Several construction companies operating without meeting licensing requirements

Benjamin J. Cruz

An Office of Public Accountability review of how licenses for contractors have been issued has revealed 20 construction contractors, or 13 percent of the 158 contractors on Guam, were non compliant with Guam Contractors Licensing Board requirements. 

“[T]he presence of non-compliant applications highlights significant procedural deficiencies in the first line of defense to ensure construction is carried out in a safe, competent, and professional manner,” an OPA report by Public Auditor Benjamin Cruz, published today, states.

Of those 158 companies, 14 of them were provided new licenses. Of those 14, 11 were missing necessary documents, “yet were approved.”

The OPA report has found several significant findings related to CLB’s standard operating procedures (SOPs) in licensing and investigation.

Among these are CLB’s failure to update its license exams for contractors to match not only the building code Guam operates under, but the four editions of that building code that have been improved since Guam’s switch to the International Building Code (IBC).

“Part I of the two-part exam, covering law and related subjects, has not been updated since 2009, lagging behind Guam’s transition to the International Building Code (IBC) in 2000, and as of now, it adheres to the 2009 edition of the IBC, which is four editions behind the latest version published in 2021,” Mr. Cruz wrote. “Part II, assessing specific knowledge in the desired license area, faces even more significant issues, with at least 21 out of 68 sections requiring updates, and all 18 written exams (except the Master Electrician exam) remaining unchanged since the IBC adoption in 2000.”
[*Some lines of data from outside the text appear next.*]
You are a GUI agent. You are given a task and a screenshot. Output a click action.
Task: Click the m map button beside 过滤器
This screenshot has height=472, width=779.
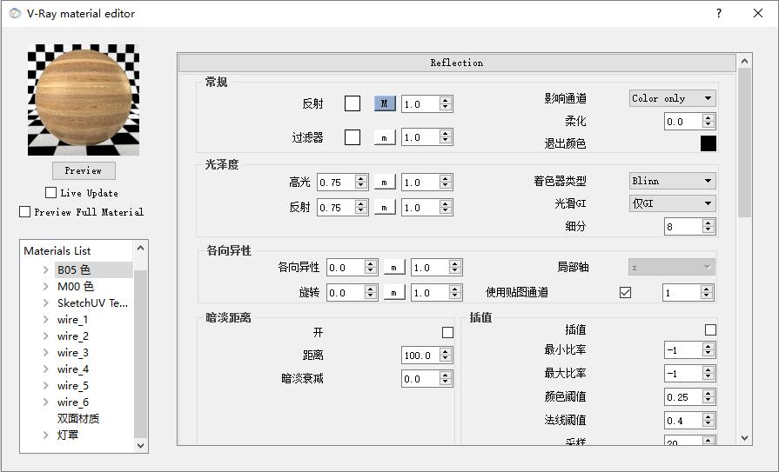(385, 137)
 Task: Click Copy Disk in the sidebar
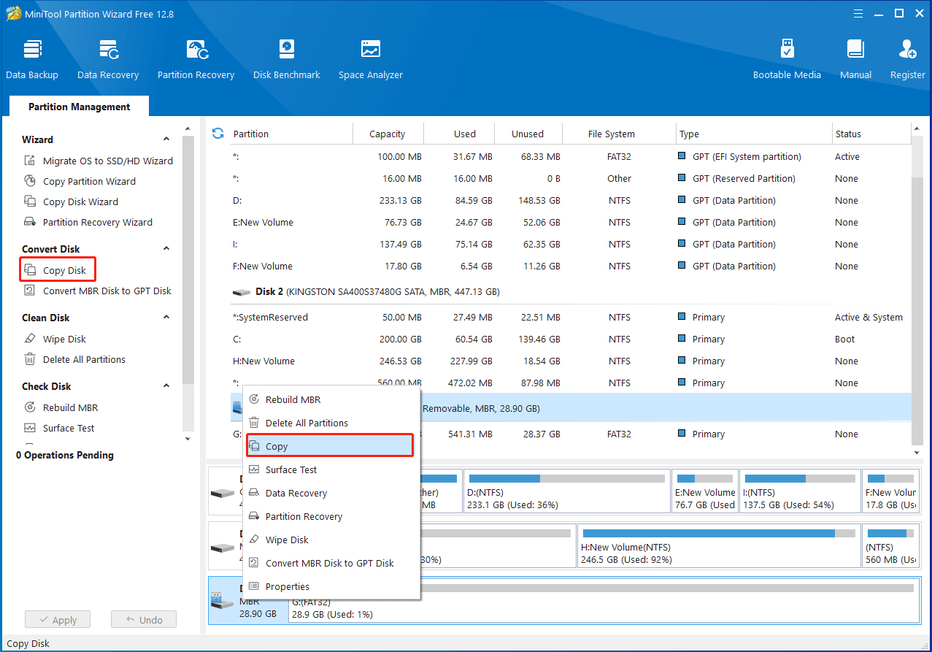[64, 270]
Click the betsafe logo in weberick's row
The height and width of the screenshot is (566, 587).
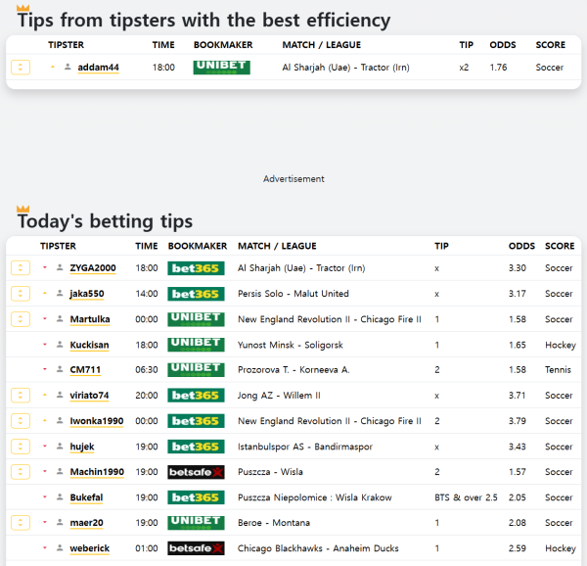(x=196, y=548)
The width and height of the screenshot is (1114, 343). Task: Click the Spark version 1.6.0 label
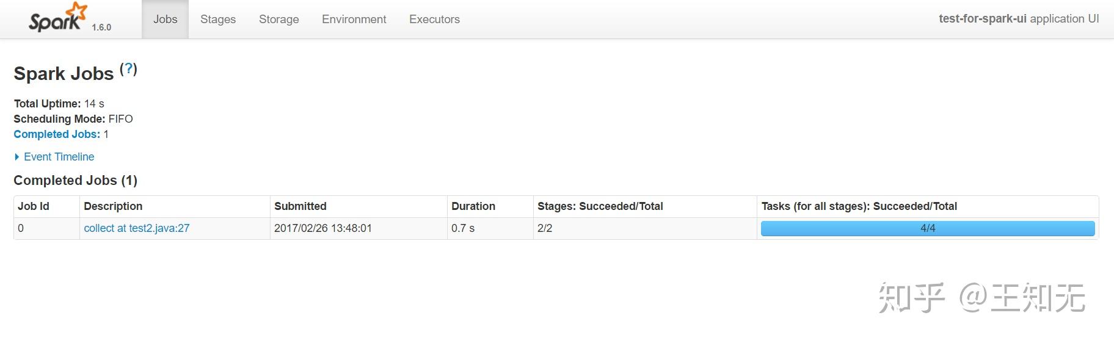[x=101, y=27]
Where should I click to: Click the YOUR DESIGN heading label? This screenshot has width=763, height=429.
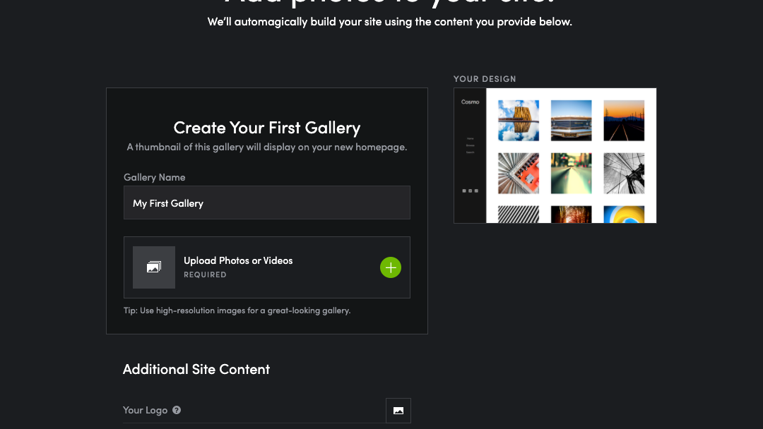click(x=485, y=79)
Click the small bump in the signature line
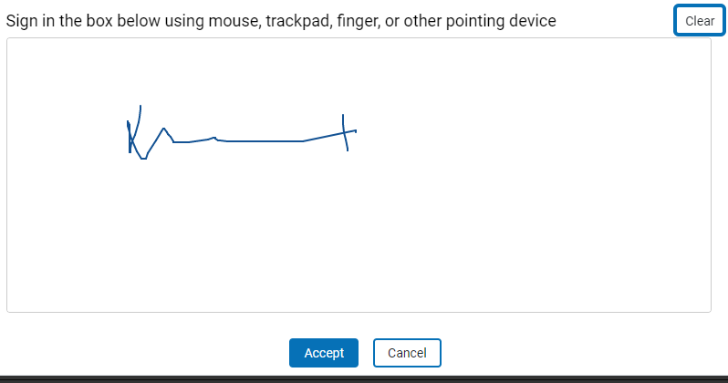Screen dimensions: 728x383 (213, 139)
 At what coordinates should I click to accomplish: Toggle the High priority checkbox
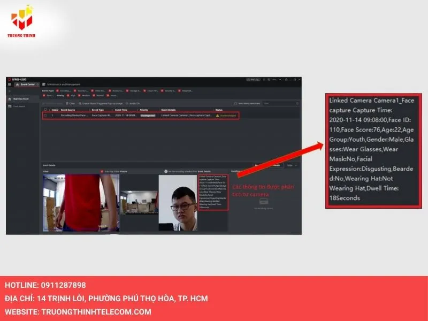point(68,96)
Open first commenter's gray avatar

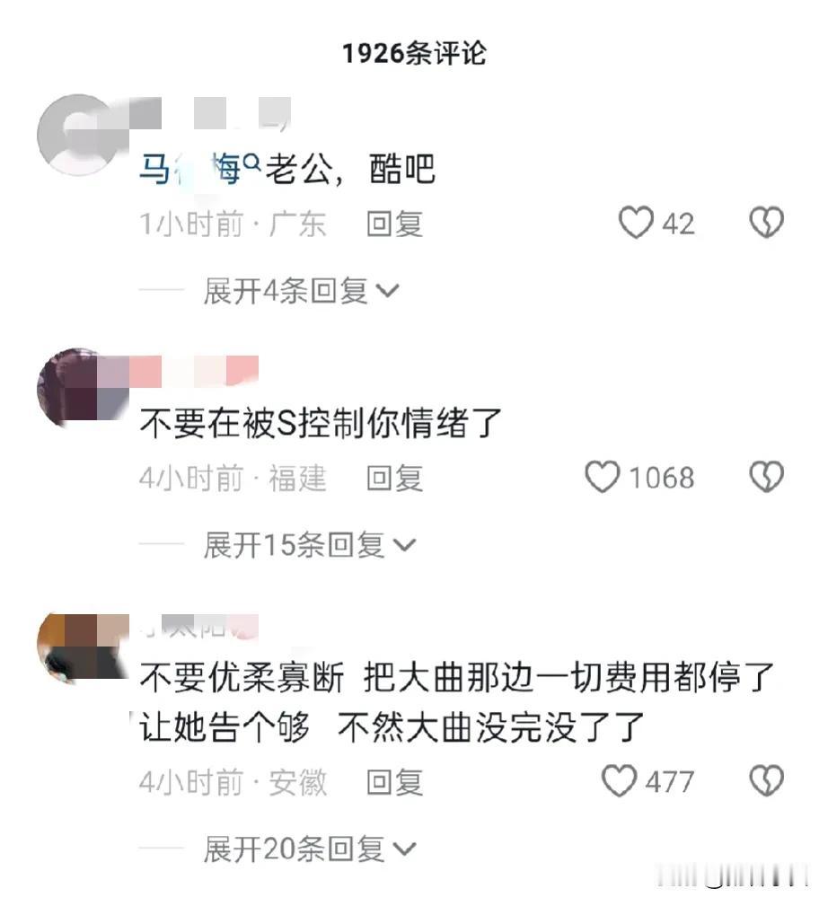[x=76, y=134]
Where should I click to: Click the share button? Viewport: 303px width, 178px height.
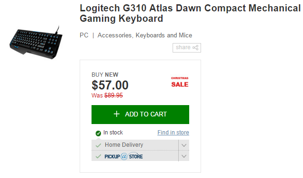pyautogui.click(x=187, y=48)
The CLB also has issued specialty licenses to 233 current contractors despite having the authority to do so, according to the report. 
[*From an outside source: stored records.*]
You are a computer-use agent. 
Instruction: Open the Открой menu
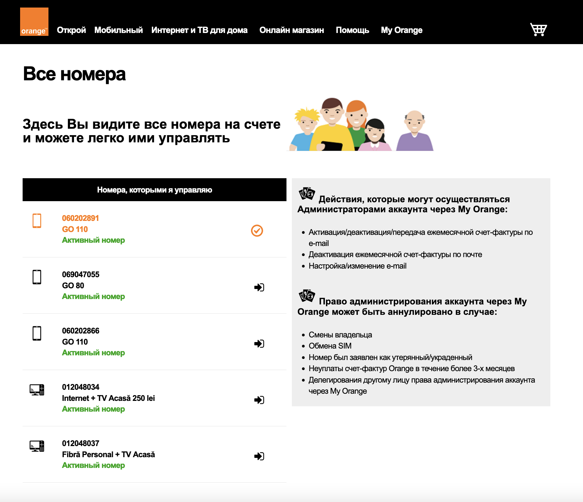(x=71, y=30)
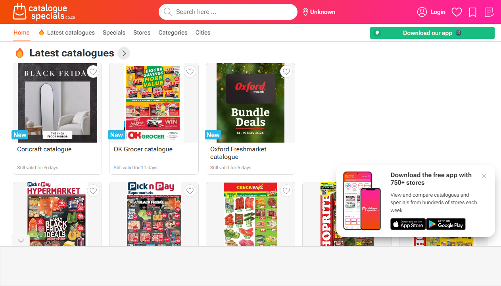Collapse the bottom banner with down chevron

coord(21,241)
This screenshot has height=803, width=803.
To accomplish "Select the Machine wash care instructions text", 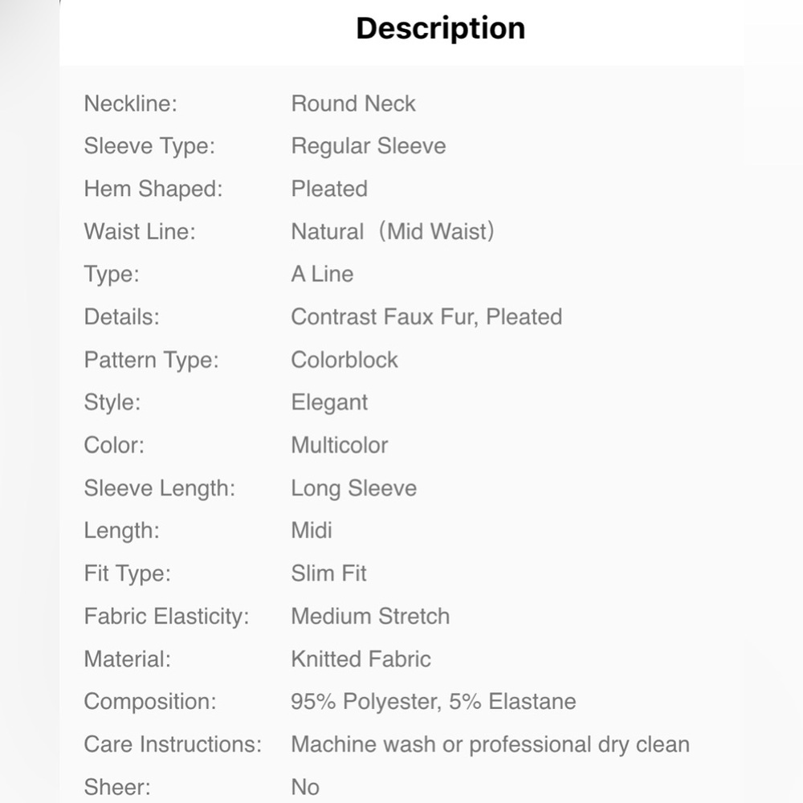I will (x=490, y=745).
“A CLB board meeting was held in March 2022, highlighting the lack of adjudication for the 2009 Rules and Regulations governing the C-68 classification,” the report states. “This meeting raised concerns about the status of contractors already holding a C-68 classification, as the CLB’s legal counsel stated that without duly enacted regulations, the CLB lacks the authority to issue any licenses.”

Investigations processes adhered to, though weaknesses discovered

The report states the CLB has adhered to SOPs for its handling of investigations, “but our examination revealed areas of weakness.” Most of these weaknesses included inadequate documentation, and minor administrative matters.
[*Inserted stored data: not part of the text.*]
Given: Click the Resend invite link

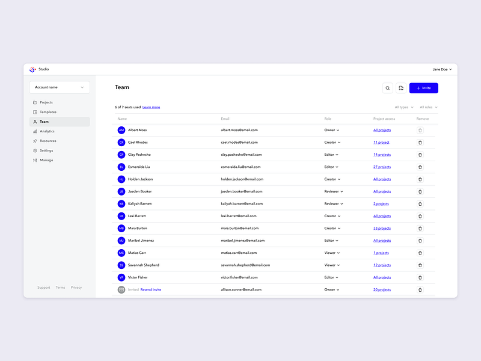Looking at the screenshot, I should tap(151, 290).
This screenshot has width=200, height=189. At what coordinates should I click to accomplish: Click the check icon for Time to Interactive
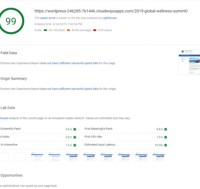(x=75, y=145)
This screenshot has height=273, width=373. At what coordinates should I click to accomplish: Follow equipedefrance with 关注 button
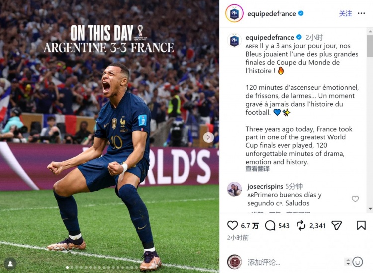346,13
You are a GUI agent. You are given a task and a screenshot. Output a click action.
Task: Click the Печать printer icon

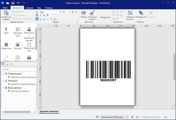[84, 13]
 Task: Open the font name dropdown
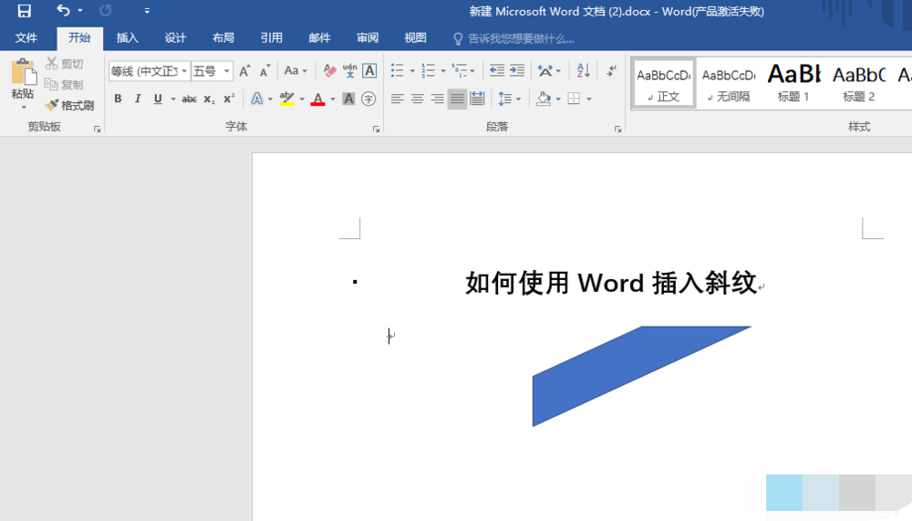point(184,71)
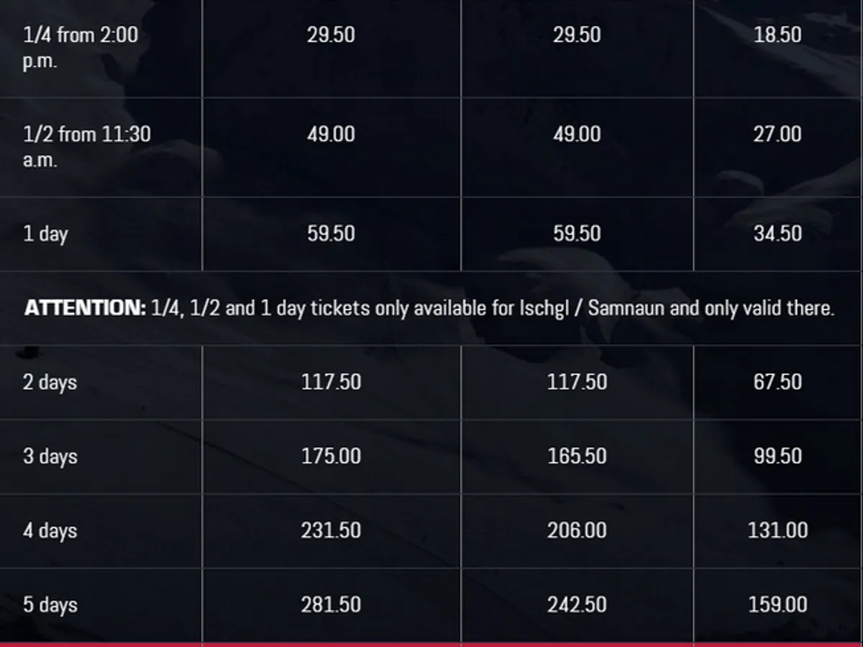This screenshot has height=647, width=863.
Task: Click the "3 days" row label
Action: 50,456
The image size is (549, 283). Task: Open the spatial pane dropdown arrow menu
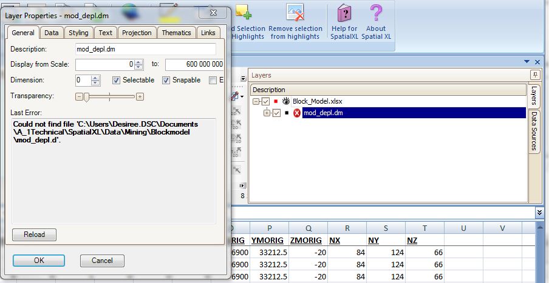click(x=527, y=61)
Mr. Cruz made seven recommendations to the CLB for corrective action:

  1. Ensure that the C-68 Classification and the updated Rules and Regulations undergo a thorough review and approval process through the Administrative Adjudication Act.
  2. Conduct a comprehensive review and update of examinations to align with Guam’s adopted 2009 edition of the International Building Code (IBC) and/or current industry practices and regulations.
  3. Update and align Standard Operating Procedures and application packets to ensure uniform procedures and eliminate disparities between documents;
  4. CLB management ensures appropriate procedures to maintain documents used to support the issuance of contractor’s licenses to new applicants in line with statutes. This includes updating the CLB checklists attached to folders, as well as keeping applications collectively together;
  5. Creating literature that clearly states the duties and authority the Executive Director should have over licensing and investigation procedures and have such literature approved by the Board;
  6. Updating the CLB’s Standard Operating Procedures for consumer and CLB complaints; and

7. Create a systematic recordkeeping process similar to procurement files, including documenting all steps and using checklists for consistency to improve organization and tracking of case status during investigations.